What needs to be done » Retype every entry below without any change.

Dataset excerpts »
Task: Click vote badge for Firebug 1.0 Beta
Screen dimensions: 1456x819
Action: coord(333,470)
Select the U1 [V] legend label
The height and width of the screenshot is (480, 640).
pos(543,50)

Solution to the problem »
Task: Click vote badge for Firebug 1.0 Beta
Screen dimensions: 1456x819
Action: coord(333,470)
Select the U1 [V] legend label
The height and width of the screenshot is (480, 640).
pos(543,50)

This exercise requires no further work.